Christoph Niemann, Over The Wall
  • 9 Kasım 1989’da Berlin Duvarı yıkılıyordu; bense televizyonun karşısında şaşkındım.
  • Duvar her zaman oradaydı. 18 yaşımın bakış açısıyla, sanki hep de orada olacaktı. O kadar şaşırtıcıydı ki, haberler sanki Avrasya ve Kuzey Amerika kıtaları bir gecede, tersine istikamette birbirlerine doğru hareket etmiş de, bundan böyle Hamburg ve Boston arasında rahatça yürünebileceğini bildiriyordu.
  • Milyonlarca insan sokaklardaydı. Duvarın üstünde dans edenler, tanımasalar da birbirlerine sarılanlar, hem gülen hem ağlayanlar… Daha duygusal bir sahne olamazdı.

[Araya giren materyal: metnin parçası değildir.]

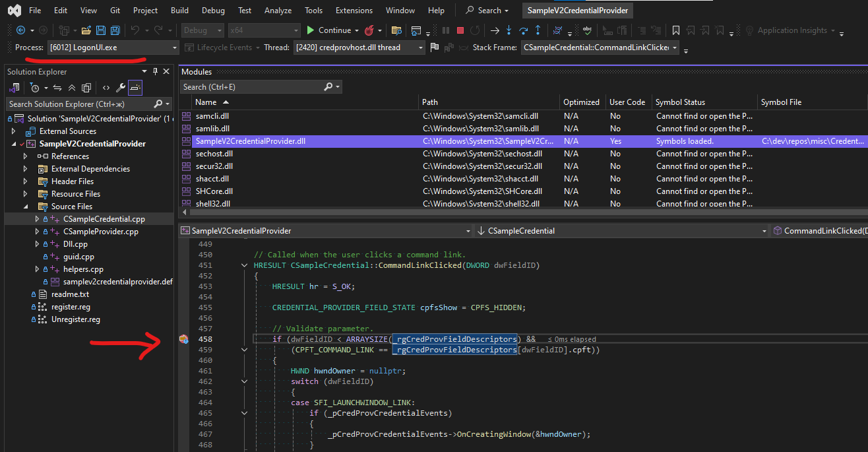
Task: Click the Step Over debug icon
Action: tap(523, 30)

  • Bölünmüş Berlin’i en son 1988 yılında ziyaret etmiş, şehrin ürkütücü absürtlüğünü iliklerime kadar tecrübe etmiştim. Batı’dan bindiğiniz metro, çok canlı hatırladığım Doğu’daki 23., 28. ve 33. caddedeki hayalet istasyonlarda durmuyor, yavaşlıyordu. Bu kısa sürede ağır silahlarla donanmış “düşman” askerlerle göz göze geliyor, yolculuğunuzun sonunda meydana çıkıyor, sanki hiçbir şey olmamış gibi simit ve gazetenizi alıyor, yolunuza devam ediyordunuz.
  • Döndüğümüzden beri evin onarım çalışmaları bir türlü bitmediğinden ve pusetinde uzun yürüyüşler yaptığında ancak sakinleşen huysuz bir bebeğimiz olduğundan, yeni yaşam alanımızı bol bol keşfetmeye çıkıyorduk. Duvar için yapılan anıtın üstünde yer alan fotoğrafları, bu zamanların birinde gördüm. Evleri ve her gün kullandıkları kaldırımları arasında bir sabah uyandıklarında dikenli teller gören ve sahip oldukları her şeylerini, ailelerini ve arkadaşlarını bırakıp, Batı tarafına geçmek için pencerelerden atlayan insanların fotoğraflarını. Alt katlar duvarla örülünce daha yükseklere çıkıp atlayanları. Ida Siekmann, 59. yaş gününden bir gün önce, 22 Ağustos 1961’de apartmanının 3. katından atlayıp tam da burada ölmüştü. O, duvarın ilk “resmi” kurbanıydı. Bense, sadece birkaç saat uyuyabildiğim ve bir türlü bağlanamayan internet için sızlanıyordum!
  • Bugün restoranlar, dükkânlar ve galerilerle çevrili bu alan, sahne olduğu dramı anlamayı zorlaştırıyor. Çocuklarla birlikte oynadığımız kum havuzunun birkaç adım ötesinde, 57 kişi açtıkları tünelle kaçmayı başarıyor. Bir diğer fotoğrafta yeni evli bir çift, tellerin arkasından el sallıyor yakınlarına. Sonra kendi ailelerimizi düşünüyorum, torunlarını görebilmek için sadece bir trene atlamalarının yeterli olduğunu.
  • İlk zamanlarda dikenli tellerle belirlenir sınır. Hatta Doğu Alman Ordusu’ndan 19 yaşındaki Conrad Schumann’ın bu sınırı korumakla görevlendirildiği sırada, koşarak tellerin öteki tarafına geçişi, en dramatik fotoğraflardan biridir. Yakın zamanda fark ettim ki, ben de burayı sıklıkla “koşmak” için kullanıyorum!
  • 28 yıl boyunca Berlin Duvarı, dünyanın en korkutucu ve geçilmez sınırı oldu. Bugün ise yerinde, renkli tuğlalarla döşenmiş, duvarın eskiden nerde olduğunu işaretleyen bir iz var. Ne zaman bisikletimle bu yapay “yara”nın üstünden geçsem, gözlerimi kapatıp, bu küçük ve aciz tümsek için şükrediyorum.